Extract from Kathy Fray’s book
Oh Baby…Birth, Babies & Motherhood Uncensored
Did you pack the super-glue for bonding, honey?
The emotional Velcro ‘bonding theory’ first appeared in the mid-1970s, and by the 1980s ‘bonding’ had become an accepted maternity term; after which the process became analysed and scrutinised to the point of creating another term — ‘poor bonding’.
There are hundreds of factors, physical and emotional, which influence the mother–baby ‘bonding’ process. Lots of new mums do not always experience the ‘instantly-in-mother-love’ emotions.
Certainly, there are correlations between how good or traumatic a birth is and how smoothly bonding occurs. For some mums with a new baby, there are feelings of bondage well before there are feelings of bonding.
So for many women, particularly in the first 2–3 days, their dominant feeling is a kind of weird, distant, blank indifference towards their baby and motherhood as they slowly begin to come to terms with the enormity of it all, and go over in their mind their experience of childbirth. That is a very normal reaction.
Bonding is a gradually unfolding experience that can take hours, days, weeks or months to evolve, like a flower opening its petals — some studies have shown that almost half of women don’t love their newborns straight away.

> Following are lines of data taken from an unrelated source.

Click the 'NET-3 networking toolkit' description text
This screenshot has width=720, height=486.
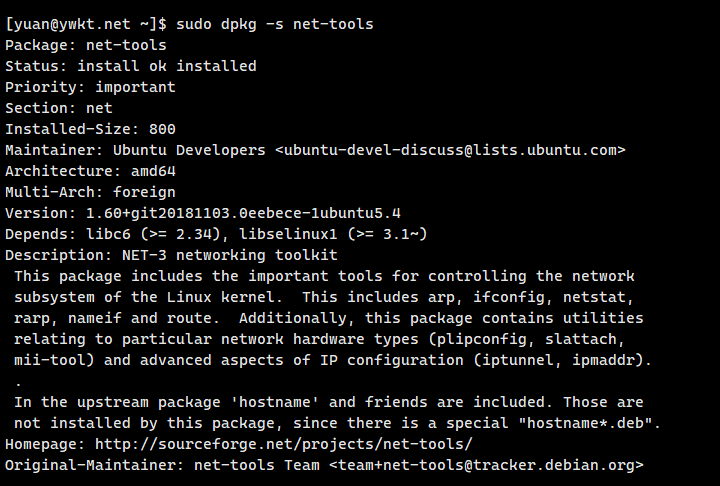(230, 255)
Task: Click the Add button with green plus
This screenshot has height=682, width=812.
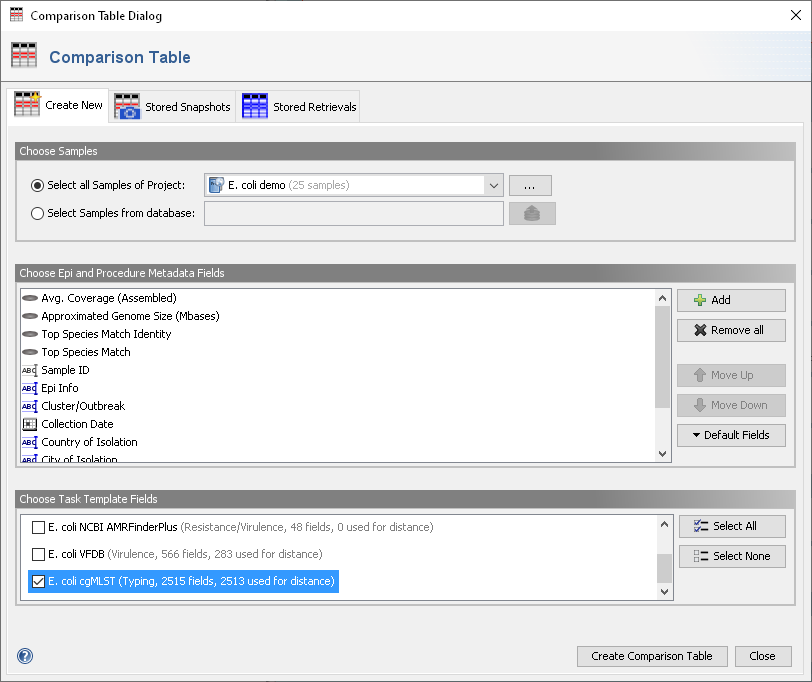Action: [731, 300]
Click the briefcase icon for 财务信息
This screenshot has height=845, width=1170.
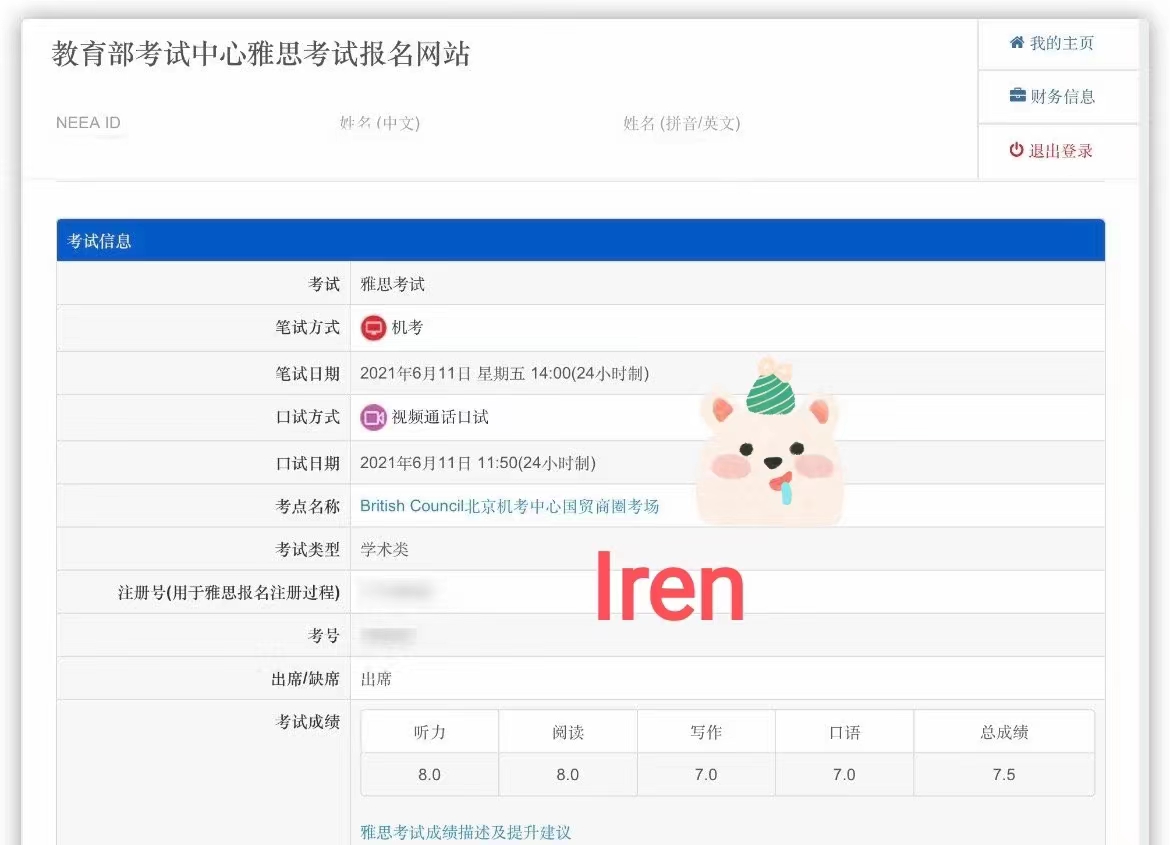(x=1016, y=96)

But most new mums (and dads) worry about whether they’re feeling adequately bonded with their new baby, as if bonding is some super-glue that gushes out of a mother at childbirth, instantly sticking together the new mother and her newborn in some wondrous connection. You may be wondering why yours is not the love-at-first-sight experience you were imagining it would be, but often it’s just not like that. Welcome to the new world of worrying about your child!
For lactation a mother’s body secretes a hormone called prolactin, which is thought by some to help bring on those baby bonding feelings, stimulating a mother’s connection with her baby, making her more in sync with her newborn through increased maternal sensitivity (instincts). In a way, this makes a load of sense — how do other mammals know how to mother their young if not by instinct? So, it would be logical that the human babies’ mothers too are provided with maternal instincts at a biological level.
But if, deep inside, you are already feeling anxiety or guilt over your indifference and lack of bonded feelings with your brand new charge (a total stranger, let’s face it), then realise that you are not abnormal in any way. Many new mums experience feelings towards their newborn that are like a pendulum swinging from tense exhilaration to nervous despair.
There is a substantial amount of literature available designed to enhance your skill at bonding effectively with your baby — and a lot of it, from an idealistic Mother Nature perspective, is quite correct. But some of it can feel like propaganda. It is possible to be beautifully bonded to your baby without following any particular theory — and it is possible to feel completely unbonded after following every theory ever invented.
Perhaps the most useful bonding tools are calm, blissful moments of getting to know each other, such as sitting quietly, chatting face to face up close, or holding your baby skin to skin on your chest, or watching your baby sleeping, breathing, and her expressions.
Bonding is like childbirth: each journey takes its own unique path. It’s not like a switch that gets flicked on. Simply, one day you realise you know what your baby needs; or you miss your baby dreadfully when he’s with a babysitter; or you experience milk letdown at the same time your baby across town cries to her nana for a feed; or you have a beautiful and vivid dream of your baby when he’s older; or you find it hard to remember life without your wee bub; or you just know, intuitively, that there is some psychic connection between you both.
This is the day that you finally realise this little person has squirmed his way deep inside your soul, and that you would give your life for your wee babe … and by then, trust me friend, you are well and truly bonded!